Mesdames et Messieurs les journalistes,

Bonjour et merci d’avoir répondu présents à notre invitation.

Nous sommes heureux de vous accueillir aujourd’hui pour cette séance d’échange et d’information dédiée au Code électoral. Votre rôle, en tant que relais d’information auprès du public, est essentiel dans le processus électoral. Il est donc fondamental que vous disposiez d’une connaissance claire, précise et actualisée du cadre légal et réglementaire qui régit les élections dans notre pays.

L’objectif de cette rencontre est double :

Vous informer sur les dispositions clés du Code électoral qui méritent d’être réviser au risque de mettre en mal la paix et la cohésion nationale.
Échanger avec vous, répondre à vos questions, recueillir vos observations afin qu’a partir de cet instant nous soyons sur la même longueur d’onde
En outre retenons que le but n’est pas d’alerter de manière alarmiste, mais d’engager un échange constructif autour de textes qui pourraient, dans leur rédaction actuelle, poser des problèmes d’interprétation, d’équité ou de transparence dans le cadre des scrutins à venir.

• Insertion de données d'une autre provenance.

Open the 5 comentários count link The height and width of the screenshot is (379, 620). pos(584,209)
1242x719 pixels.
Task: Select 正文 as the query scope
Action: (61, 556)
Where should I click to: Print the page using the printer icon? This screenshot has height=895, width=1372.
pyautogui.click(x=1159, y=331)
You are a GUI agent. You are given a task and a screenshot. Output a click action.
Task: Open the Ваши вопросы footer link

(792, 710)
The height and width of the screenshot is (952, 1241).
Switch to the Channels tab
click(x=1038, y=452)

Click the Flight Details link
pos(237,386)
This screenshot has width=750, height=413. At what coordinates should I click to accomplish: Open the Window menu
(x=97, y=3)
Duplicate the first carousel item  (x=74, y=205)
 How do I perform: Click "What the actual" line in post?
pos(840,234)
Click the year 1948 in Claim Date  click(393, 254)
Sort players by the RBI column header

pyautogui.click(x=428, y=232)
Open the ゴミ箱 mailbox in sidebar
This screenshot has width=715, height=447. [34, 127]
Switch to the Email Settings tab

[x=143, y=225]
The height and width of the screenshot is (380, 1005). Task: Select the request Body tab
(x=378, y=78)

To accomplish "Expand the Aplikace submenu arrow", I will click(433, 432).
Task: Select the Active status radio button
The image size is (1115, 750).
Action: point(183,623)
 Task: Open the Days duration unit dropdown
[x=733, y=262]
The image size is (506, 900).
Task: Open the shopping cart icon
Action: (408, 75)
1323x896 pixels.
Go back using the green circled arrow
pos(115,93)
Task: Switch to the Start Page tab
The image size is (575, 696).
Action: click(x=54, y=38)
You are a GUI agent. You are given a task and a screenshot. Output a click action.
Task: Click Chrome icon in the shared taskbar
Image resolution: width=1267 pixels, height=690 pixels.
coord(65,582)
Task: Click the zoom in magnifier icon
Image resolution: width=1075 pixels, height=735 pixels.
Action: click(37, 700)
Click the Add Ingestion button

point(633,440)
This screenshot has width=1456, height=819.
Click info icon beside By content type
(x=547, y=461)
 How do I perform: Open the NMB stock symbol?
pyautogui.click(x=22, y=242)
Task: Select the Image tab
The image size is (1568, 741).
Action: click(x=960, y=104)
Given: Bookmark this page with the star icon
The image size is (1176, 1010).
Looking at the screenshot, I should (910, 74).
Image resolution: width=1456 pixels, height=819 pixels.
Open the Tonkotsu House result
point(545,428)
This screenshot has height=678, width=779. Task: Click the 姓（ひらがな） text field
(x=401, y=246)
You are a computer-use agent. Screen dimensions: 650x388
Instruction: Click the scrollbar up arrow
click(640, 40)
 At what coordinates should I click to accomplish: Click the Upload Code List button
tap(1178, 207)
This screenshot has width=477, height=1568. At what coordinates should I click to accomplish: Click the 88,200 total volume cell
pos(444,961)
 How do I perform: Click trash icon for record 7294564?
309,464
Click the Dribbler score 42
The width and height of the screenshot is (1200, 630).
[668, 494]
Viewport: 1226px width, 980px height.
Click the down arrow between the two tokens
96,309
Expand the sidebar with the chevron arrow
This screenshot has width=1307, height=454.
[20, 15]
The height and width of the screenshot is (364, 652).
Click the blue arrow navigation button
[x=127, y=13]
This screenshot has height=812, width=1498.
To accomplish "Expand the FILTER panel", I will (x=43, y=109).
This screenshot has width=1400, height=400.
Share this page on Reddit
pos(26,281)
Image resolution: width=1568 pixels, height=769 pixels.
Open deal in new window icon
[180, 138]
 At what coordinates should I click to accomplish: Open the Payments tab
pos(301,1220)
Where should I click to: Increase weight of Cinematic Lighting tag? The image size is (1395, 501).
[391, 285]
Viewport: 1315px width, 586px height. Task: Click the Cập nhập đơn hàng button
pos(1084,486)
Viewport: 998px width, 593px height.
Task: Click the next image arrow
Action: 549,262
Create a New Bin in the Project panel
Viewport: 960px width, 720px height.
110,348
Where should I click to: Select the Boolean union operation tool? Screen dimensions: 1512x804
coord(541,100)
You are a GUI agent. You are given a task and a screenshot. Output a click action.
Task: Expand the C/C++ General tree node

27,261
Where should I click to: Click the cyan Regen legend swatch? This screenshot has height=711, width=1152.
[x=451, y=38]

Encore une fois, merci pour votre présence et votre engagement.

Bonne séance à tous.

Parmi les points soulevés figurent notamment :

Article 17: L’article 17 nouveau du Code électoral béninois, tel que modifié par la loi n°2024-13 du 15 mars 2024, stipule que l’Agence nationale d’identification des personnes (ANIP) doit transmettre à la Commission électorale nationale autonome (CENA) les statistiques relatives à la Liste électorale permanente informatisée (LEPI) 180 jours avant la date du scrutin. La liste électorale complète doit être fournie au plus tard 60 jours avant le premier scrutin de l’année électorale, avec une publication 15 jours avant sa transmission à la CENA.

Le droit de vote est un pilier essentiel de la démocratie, garantissant à chaque citoyen la possibilité de participer aux décisions politiques de son pays. Cependant, l’application actuelle de l’article 17 du Code électoral béninois présente une lacune qui pourrait priver certains citoyens de ce droit fondamental.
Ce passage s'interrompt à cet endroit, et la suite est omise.